After the labeling with BrdU, tumor-bearing mice received γ-ray irradiation. γ-ray irradiation was performed with a cobalt-60 γ-ray irradiator at a dose rate of 2.5 Gy/min with tumor-bearing mice held in a specially constructed device with the tail firmly fixed with an adhesive tape. Lead blocks were used to avoid irradiating body parts other than the tumor-bearing left hind leg.

Racemic thalidomide ((RS)-2-(2,6-dioxopiperidin-3-yl)-1H-isoindole-1,3(2H)-dione, C13H10N2O4, MW = 258.23) dissolved in dimethyl sulfoxide (DMSO, C2H6OS, MW = 78.13) was intraperitoneally administered to tumor-bearing mice 1 day before irradiation at a dose of 400 mg/kg, or two consecutive days before irradiation at a dose of 200 mg/kg (112 mg thalidomide/mL DMSO). Some tumor-bearing mice further received an intraperitoneal administration of nicotinamide (1,000 mg/kg) dissolved in physiological saline 1 h before the neutron irradiation. Others were subjected to local MTH at 40 °C for 60 min by immersing the implanted tumor in a water bath immediately before being irradiated [14]. Temperatures at the tumor’s center equilibrated within 3 - 4 min after immersion in the water bath and remained 0.2 - 0.3 °C below the bath’s temperature. The water bath’s temperature was maintained at 0.3 °C above the desired tumor temperature [14].

Each irradiation group also included mice that were not pretreated with BrdU.

Immunofluorescence staining of BrdU-labeled cells and micronucleus (MN) assay

Immediately after irradiation, some tumors excised from the mice given BrdU were minced and trypsinized (0.05% trypsin and 0.02% ethylenediamine-tetraacetic acid (EDTA) in phosphate-buffered saline (PBS), 37 °C, 15 min). Tumor cell suspensions were incubated for 72 h in tissue culture dishes containing complete medium and 1.0 µg/mL of cytochalasin-B to inhibit cytokinesis while allowing nuclear division. The cultures were trypsinized, and cell suspensions were fixed and resuspended with cold Carnoy’s fixative (ethanol/acetic acid = 3:1 in volume). Each suspension was placed on a glass microscope slide, dried at room temperature and treated with 2 M hydrochloric acid for 60 min at room temperature to dissociate the histones and partially denature the DNA. The slides were immersed in borax-borate buffer (pH 8.5) to neutralize the acid. BrdU-labeled tumor cells were detected by indirect immunofluorescence staining using a monoclonal anti-BrdU antibody (Becton Dickinson, San Jose, CA, USA) and a fluorescein isothiocyanate (FITC)-conjugated antimouse IgG antibody (Sigma, St. Louis, MO, USA). To distinguish the tumor cells stained with green-emitting FITC and observe them separately, cells on the slides were treated with red-emitting propidium iodide (PI, 2 µg/mL in PBS) as a background staining and monitored under a fluorescence microscope.
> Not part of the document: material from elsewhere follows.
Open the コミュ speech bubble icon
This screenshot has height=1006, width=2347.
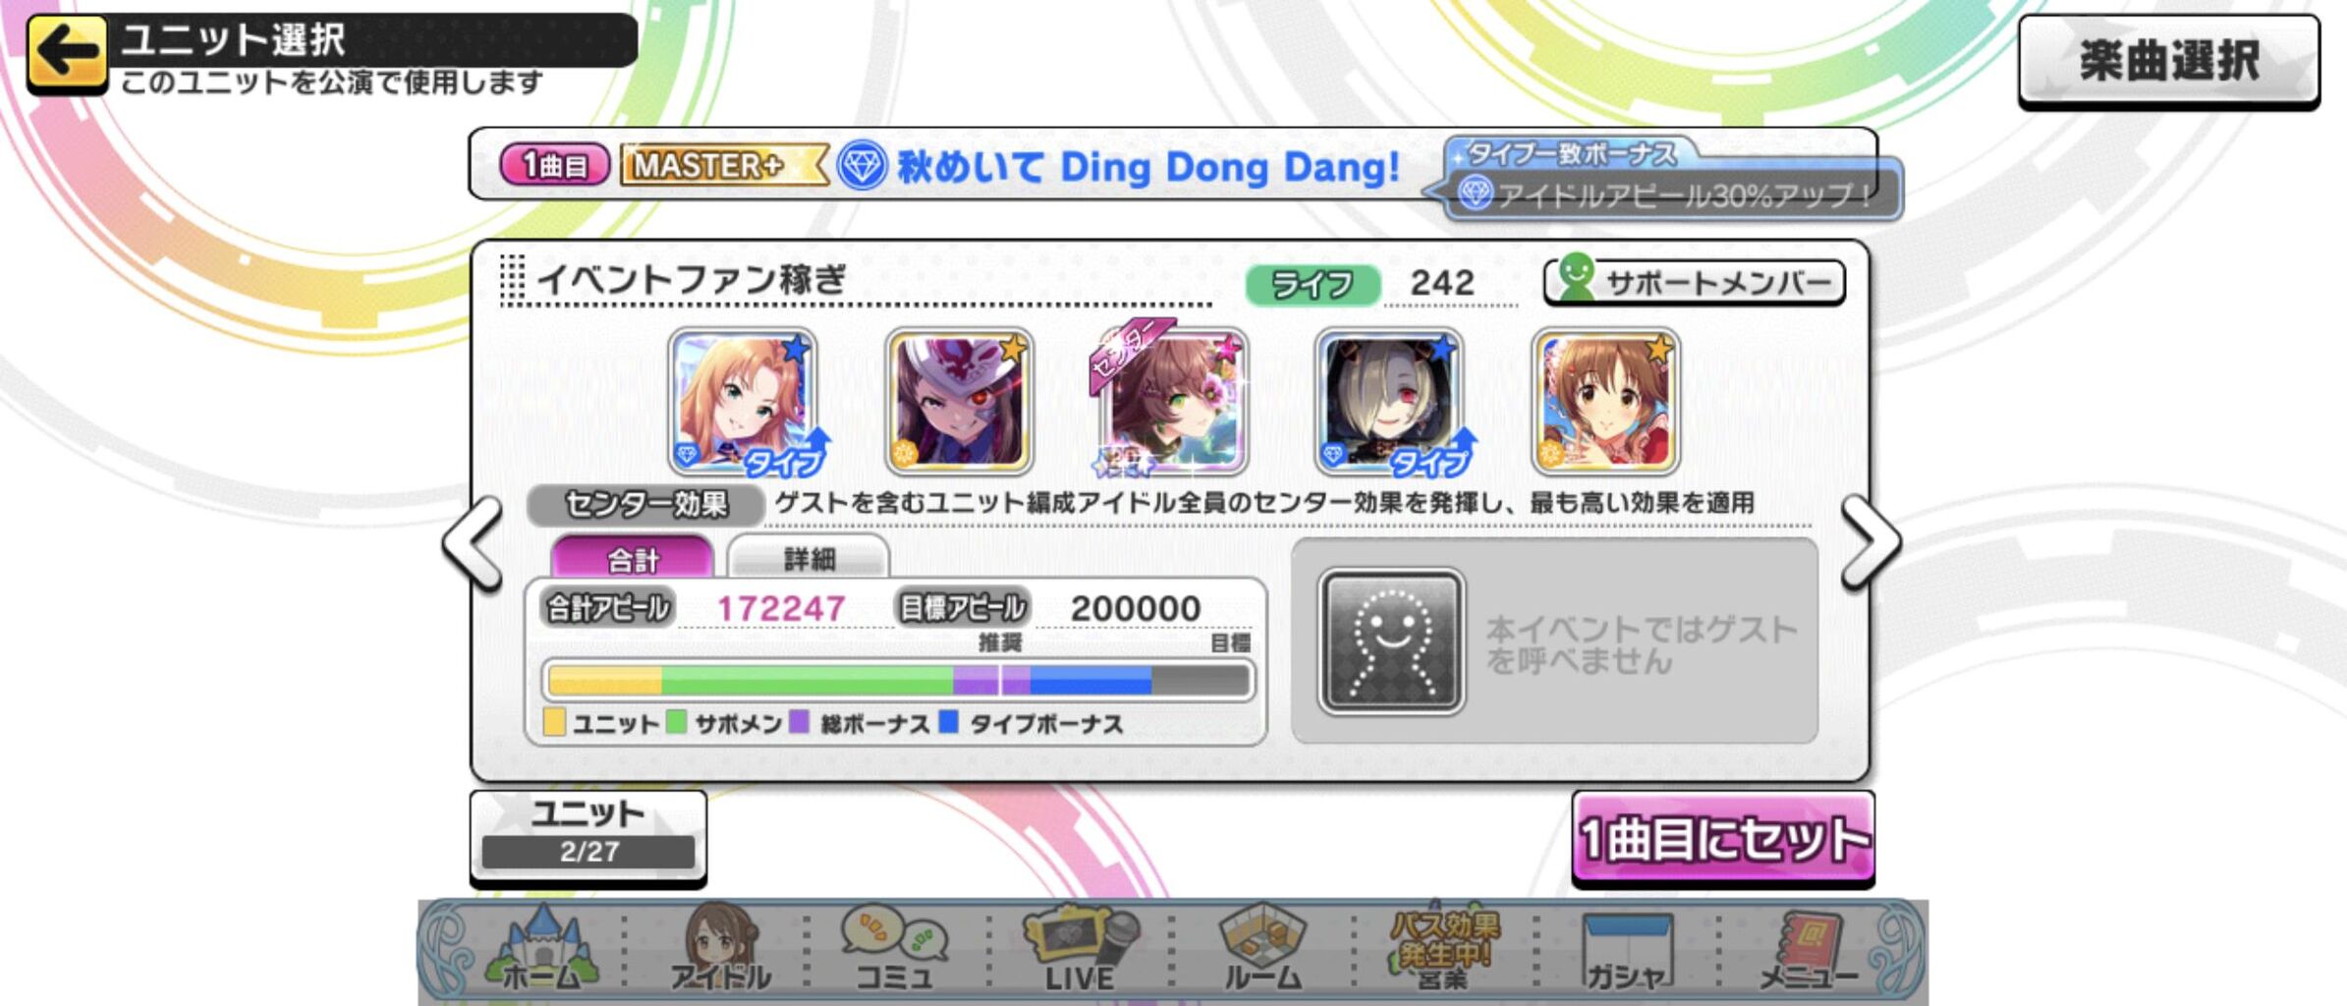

When cell division is disrupted, or the chromosomes are broken or damaged by chemicals or radiation, then the distribution of genetic material between the two daughter nuclei during cell division is affected and pieces or entire chromosomes fail to be included in either of the two daughter nuclei. The genetic material that is not incorporated into a new nucleus forms an “MN”. Thus, the frequency of MN formation reflects the genotoxicity of a chemical compound and radiation very well. The MN frequency in cells not labeled with BrdU could be examined by counting the micronuclei in the binuclear cells that showed only red fluorescence. The MN frequency was defined as the ratio of the number of micronuclei in the binuclear cells to the total number of binuclear cells observed [12].

The ratios obtained in tumors not pretreated with BrdU indicated the MN frequency at all phases in the total tumor cell population. More than 300 binuclear cells were counted to determine the MN frequency.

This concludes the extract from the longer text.